▶ **Description of the task**:
Extract every one of the lines below and reproduce each one character for character.

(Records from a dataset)
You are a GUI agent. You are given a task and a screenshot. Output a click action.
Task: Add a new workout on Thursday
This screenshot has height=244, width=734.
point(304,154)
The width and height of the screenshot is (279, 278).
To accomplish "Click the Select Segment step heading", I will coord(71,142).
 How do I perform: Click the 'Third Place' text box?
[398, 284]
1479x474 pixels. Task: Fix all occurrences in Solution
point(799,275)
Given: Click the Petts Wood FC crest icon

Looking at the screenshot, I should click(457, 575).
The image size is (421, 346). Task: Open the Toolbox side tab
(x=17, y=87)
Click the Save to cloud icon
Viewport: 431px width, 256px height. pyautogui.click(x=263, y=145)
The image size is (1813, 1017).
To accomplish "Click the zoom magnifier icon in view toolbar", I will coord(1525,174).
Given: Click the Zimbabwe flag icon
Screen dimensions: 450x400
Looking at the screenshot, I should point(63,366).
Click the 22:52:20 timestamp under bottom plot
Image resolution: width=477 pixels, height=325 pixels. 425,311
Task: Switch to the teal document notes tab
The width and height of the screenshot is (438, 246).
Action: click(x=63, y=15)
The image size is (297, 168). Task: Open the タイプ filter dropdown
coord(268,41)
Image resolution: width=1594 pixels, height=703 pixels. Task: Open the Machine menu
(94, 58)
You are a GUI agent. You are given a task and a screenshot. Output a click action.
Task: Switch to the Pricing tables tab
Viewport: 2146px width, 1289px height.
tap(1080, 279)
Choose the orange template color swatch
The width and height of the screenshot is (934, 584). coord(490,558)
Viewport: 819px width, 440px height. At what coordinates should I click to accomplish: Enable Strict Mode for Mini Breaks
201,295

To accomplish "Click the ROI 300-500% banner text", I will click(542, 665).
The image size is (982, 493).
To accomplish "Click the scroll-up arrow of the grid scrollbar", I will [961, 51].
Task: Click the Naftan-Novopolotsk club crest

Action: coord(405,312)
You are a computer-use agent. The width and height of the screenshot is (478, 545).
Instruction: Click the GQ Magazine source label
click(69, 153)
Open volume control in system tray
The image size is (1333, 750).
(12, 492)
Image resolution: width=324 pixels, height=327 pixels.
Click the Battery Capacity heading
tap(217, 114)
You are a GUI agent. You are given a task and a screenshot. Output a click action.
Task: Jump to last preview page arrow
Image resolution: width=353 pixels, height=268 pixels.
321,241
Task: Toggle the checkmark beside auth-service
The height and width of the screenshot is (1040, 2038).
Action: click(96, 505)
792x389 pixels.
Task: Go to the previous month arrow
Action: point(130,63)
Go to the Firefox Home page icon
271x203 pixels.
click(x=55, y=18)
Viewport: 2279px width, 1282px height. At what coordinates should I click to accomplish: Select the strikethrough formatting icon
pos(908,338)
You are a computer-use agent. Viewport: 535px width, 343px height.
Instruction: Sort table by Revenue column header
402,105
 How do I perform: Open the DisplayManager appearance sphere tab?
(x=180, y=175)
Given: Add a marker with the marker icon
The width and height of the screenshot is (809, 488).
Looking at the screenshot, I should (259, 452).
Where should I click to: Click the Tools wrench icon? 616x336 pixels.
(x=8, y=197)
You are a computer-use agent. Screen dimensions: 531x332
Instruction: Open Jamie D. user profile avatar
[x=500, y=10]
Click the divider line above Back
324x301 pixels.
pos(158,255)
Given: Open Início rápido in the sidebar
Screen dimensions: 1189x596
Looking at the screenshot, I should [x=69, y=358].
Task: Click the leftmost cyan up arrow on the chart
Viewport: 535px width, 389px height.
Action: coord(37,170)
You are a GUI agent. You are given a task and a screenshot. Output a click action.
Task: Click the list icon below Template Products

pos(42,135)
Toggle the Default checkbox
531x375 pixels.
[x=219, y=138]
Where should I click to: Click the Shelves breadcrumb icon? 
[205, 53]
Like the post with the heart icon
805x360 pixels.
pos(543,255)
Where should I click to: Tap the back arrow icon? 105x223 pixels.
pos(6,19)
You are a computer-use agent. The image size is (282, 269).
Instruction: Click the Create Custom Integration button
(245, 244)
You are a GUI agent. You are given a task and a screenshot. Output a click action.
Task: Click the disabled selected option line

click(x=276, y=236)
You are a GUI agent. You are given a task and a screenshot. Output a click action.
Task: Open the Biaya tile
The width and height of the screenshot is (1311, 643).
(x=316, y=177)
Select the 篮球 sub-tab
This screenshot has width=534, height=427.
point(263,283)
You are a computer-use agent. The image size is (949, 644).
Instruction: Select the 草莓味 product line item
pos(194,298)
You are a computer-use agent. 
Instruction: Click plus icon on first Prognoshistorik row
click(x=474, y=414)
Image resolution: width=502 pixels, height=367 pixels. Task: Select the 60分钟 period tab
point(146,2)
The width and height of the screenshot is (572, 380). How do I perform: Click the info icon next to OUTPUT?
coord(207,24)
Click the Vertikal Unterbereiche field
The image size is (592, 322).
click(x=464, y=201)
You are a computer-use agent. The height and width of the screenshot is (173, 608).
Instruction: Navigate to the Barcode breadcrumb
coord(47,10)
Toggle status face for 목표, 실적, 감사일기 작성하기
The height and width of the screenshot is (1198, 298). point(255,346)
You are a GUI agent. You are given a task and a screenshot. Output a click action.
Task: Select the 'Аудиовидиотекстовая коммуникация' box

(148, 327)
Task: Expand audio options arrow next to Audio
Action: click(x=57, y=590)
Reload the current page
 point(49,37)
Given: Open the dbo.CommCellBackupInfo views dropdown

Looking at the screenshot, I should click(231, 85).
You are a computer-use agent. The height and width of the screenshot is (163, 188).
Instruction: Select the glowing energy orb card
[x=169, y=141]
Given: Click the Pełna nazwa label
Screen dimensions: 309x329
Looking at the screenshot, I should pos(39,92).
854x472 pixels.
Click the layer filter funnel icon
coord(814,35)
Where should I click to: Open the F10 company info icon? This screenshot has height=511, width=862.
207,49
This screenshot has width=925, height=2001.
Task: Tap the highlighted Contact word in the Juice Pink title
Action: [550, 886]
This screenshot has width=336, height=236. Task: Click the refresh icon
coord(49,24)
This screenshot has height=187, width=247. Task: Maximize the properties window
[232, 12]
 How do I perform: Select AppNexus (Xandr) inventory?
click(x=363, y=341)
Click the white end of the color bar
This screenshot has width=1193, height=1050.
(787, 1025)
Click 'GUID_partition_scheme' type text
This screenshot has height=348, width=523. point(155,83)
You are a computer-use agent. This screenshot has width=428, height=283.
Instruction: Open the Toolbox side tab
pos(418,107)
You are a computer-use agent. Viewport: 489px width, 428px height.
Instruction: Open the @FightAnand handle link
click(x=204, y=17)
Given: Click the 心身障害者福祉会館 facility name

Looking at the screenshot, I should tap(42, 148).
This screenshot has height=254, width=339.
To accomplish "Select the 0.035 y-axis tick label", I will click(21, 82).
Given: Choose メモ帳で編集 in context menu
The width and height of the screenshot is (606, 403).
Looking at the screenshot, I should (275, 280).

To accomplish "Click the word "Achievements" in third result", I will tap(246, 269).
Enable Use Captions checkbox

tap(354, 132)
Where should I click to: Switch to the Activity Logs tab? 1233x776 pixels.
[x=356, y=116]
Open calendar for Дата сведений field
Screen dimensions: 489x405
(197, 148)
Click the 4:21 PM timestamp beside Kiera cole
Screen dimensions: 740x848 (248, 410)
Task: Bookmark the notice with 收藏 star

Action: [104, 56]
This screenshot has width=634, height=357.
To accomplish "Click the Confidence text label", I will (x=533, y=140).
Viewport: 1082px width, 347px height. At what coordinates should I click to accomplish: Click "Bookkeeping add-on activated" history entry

▶ **Answer for the task**:
You are a GUI agent. You are given a task and a screenshot. Output a click action.
Task: Add a new workout on Thursday
This screenshot has height=244, width=734.
point(304,154)
The width and height of the screenshot is (279, 278).
To accomplish "Click the Select Segment step heading", I will coord(71,142).
 How do I perform: Click the 'Third Place' text box?
[398, 284]
1479x474 pixels. Task: Fix all occurrences in Solution
point(799,275)
Given: Click the Petts Wood FC crest icon

Looking at the screenshot, I should click(457, 575).
The image size is (421, 346). Task: Open the Toolbox side tab
(x=17, y=87)
Click the Save to cloud icon
Viewport: 431px width, 256px height. pyautogui.click(x=263, y=145)
The image size is (1813, 1017).
To accomplish "Click the zoom magnifier icon in view toolbar", I will coord(1525,174).
Given: Click the Zimbabwe flag icon
Screen dimensions: 450x400
Looking at the screenshot, I should point(63,366).
Click the 22:52:20 timestamp under bottom plot
Image resolution: width=477 pixels, height=325 pixels. 425,311
Task: Switch to the teal document notes tab
The width and height of the screenshot is (438, 246).
Action: click(x=63, y=15)
The image size is (297, 168). Task: Open the タイプ filter dropdown
coord(268,41)
Image resolution: width=1594 pixels, height=703 pixels. Task: Open the Machine menu
(94, 58)
You are a GUI agent. You are given a task and a screenshot. Output a click action.
Task: Switch to the Pricing tables tab
Viewport: 2146px width, 1289px height.
tap(1080, 279)
Choose the orange template color swatch
The width and height of the screenshot is (934, 584). coord(490,558)
Viewport: 819px width, 440px height. At what coordinates should I click to accomplish: Enable Strict Mode for Mini Breaks
201,295

To accomplish "Click the ROI 300-500% banner text", I will click(542, 665).
The image size is (982, 493).
To accomplish "Click the scroll-up arrow of the grid scrollbar", I will [961, 51].
Task: Click the Naftan-Novopolotsk club crest

Action: coord(405,312)
You are a computer-use agent. The width and height of the screenshot is (478, 545).
Instruction: Click the GQ Magazine source label
click(69, 153)
Open volume control in system tray
The image size is (1333, 750).
(12, 492)
Image resolution: width=324 pixels, height=327 pixels.
Click the Battery Capacity heading
tap(217, 114)
You are a GUI agent. You are given a task and a screenshot. Output a click action.
Task: Jump to last preview page arrow
Image resolution: width=353 pixels, height=268 pixels.
321,241
Task: Toggle the checkmark beside auth-service
The height and width of the screenshot is (1040, 2038).
Action: click(96, 505)
792x389 pixels.
Task: Go to the previous month arrow
Action: point(130,63)
Go to the Firefox Home page icon
271x203 pixels.
click(x=55, y=18)
Viewport: 2279px width, 1282px height. At what coordinates should I click to accomplish: Select the strikethrough formatting icon
pos(908,338)
You are a computer-use agent. Viewport: 535px width, 343px height.
Instruction: Sort table by Revenue column header
402,105
 How do I perform: Open the DisplayManager appearance sphere tab?
(x=180, y=175)
Given: Add a marker with the marker icon
The width and height of the screenshot is (809, 488).
Looking at the screenshot, I should (259, 452).
Where should I click to: Click the Tools wrench icon? 616x336 pixels.
(x=8, y=197)
You are a computer-use agent. Screen dimensions: 531x332
Instruction: Open Jamie D. user profile avatar
[x=500, y=10]
Click the divider line above Back
324x301 pixels.
pos(158,255)
Given: Open Início rápido in the sidebar
Screen dimensions: 1189x596
Looking at the screenshot, I should [x=69, y=358].
Task: Click the leftmost cyan up arrow on the chart
Viewport: 535px width, 389px height.
Action: coord(37,170)
You are a GUI agent. You are given a task and a screenshot. Output a click action.
Task: Click the list icon below Template Products

pos(42,135)
Toggle the Default checkbox
531x375 pixels.
[x=219, y=138]
Where should I click to: Click the Shelves breadcrumb icon? 
[205, 53]
Like the post with the heart icon
805x360 pixels.
pos(543,255)
Where should I click to: Tap the back arrow icon? 105x223 pixels.
pos(6,19)
You are a computer-use agent. The image size is (282, 269).
Instruction: Click the Create Custom Integration button
(245, 244)
You are a GUI agent. You are given a task and a screenshot. Output a click action.
Task: Click the disabled selected option line

click(x=276, y=236)
You are a GUI agent. You are given a task and a screenshot. Output a click action.
Task: Open the Biaya tile
The width and height of the screenshot is (1311, 643).
(x=316, y=177)
Select the 篮球 sub-tab
This screenshot has width=534, height=427.
point(263,283)
You are a computer-use agent. The image size is (949, 644).
Instruction: Select the 草莓味 product line item
pos(194,298)
You are a computer-use agent. 
Instruction: Click plus icon on first Prognoshistorik row
click(x=474, y=414)
Image resolution: width=502 pixels, height=367 pixels. Task: Select the 60分钟 period tab
point(146,2)
The width and height of the screenshot is (572, 380). How do I perform: Click the info icon next to OUTPUT?
coord(207,24)
Click the Vertikal Unterbereiche field
The image size is (592, 322).
click(x=464, y=201)
You are a computer-use agent. The height and width of the screenshot is (173, 608).
Instruction: Navigate to the Barcode breadcrumb
coord(47,10)
Toggle status face for 목표, 실적, 감사일기 작성하기
The height and width of the screenshot is (1198, 298). point(255,346)
You are a GUI agent. You are given a task and a screenshot. Output a click action.
Task: Select the 'Аудиовидиотекстовая коммуникация' box

(148, 327)
Task: Expand audio options arrow next to Audio
Action: click(x=57, y=590)
Reload the current page
 point(49,37)
Given: Open the dbo.CommCellBackupInfo views dropdown

Looking at the screenshot, I should click(231, 85).
You are a computer-use agent. The height and width of the screenshot is (163, 188).
Instruction: Select the glowing energy orb card
[x=169, y=141]
Given: Click the Pełna nazwa label
Screen dimensions: 309x329
Looking at the screenshot, I should pos(39,92).
854x472 pixels.
Click the layer filter funnel icon
coord(814,35)
Where should I click to: Open the F10 company info icon? This screenshot has height=511, width=862.
207,49
This screenshot has width=925, height=2001.
Task: Tap the highlighted Contact word in the Juice Pink title
Action: [550, 886]
This screenshot has width=336, height=236. Task: Click the refresh icon
coord(49,24)
This screenshot has height=187, width=247. Task: Maximize the properties window
[232, 12]
 How do I perform: Select AppNexus (Xandr) inventory?
click(x=363, y=341)
Click the white end of the color bar
This screenshot has width=1193, height=1050.
(787, 1025)
Click 'GUID_partition_scheme' type text
This screenshot has height=348, width=523. point(155,83)
You are a computer-use agent. This screenshot has width=428, height=283.
Instruction: Open the Toolbox side tab
pos(418,107)
You are a computer-use agent. Viewport: 489px width, 428px height.
Instruction: Open the @FightAnand handle link
click(x=204, y=17)
Given: Click the 心身障害者福祉会館 facility name

Looking at the screenshot, I should tap(42, 148).
This screenshot has height=254, width=339.
To accomplish "Select the 0.035 y-axis tick label", I will click(21, 82).
Given: Choose メモ帳で編集 in context menu
The width and height of the screenshot is (606, 403).
Looking at the screenshot, I should (275, 280).

To accomplish "Click the word "Achievements" in third result", I will tap(246, 269).
Enable Use Captions checkbox

tap(354, 132)
Where should I click to: Switch to the Activity Logs tab? 1233x776 pixels.
[x=356, y=116]
Open calendar for Дата сведений field
Screen dimensions: 489x405
(197, 148)
Click the 4:21 PM timestamp beside Kiera cole
Screen dimensions: 740x848 (248, 410)
Task: Bookmark the notice with 收藏 star

Action: [104, 56]
This screenshot has width=634, height=357.
To accomplish "Click the Confidence text label", I will (x=533, y=140).
Viewport: 1082px width, 347px height. At what coordinates should I click to accomplish: Click "Bookkeeping add-on activated" history entry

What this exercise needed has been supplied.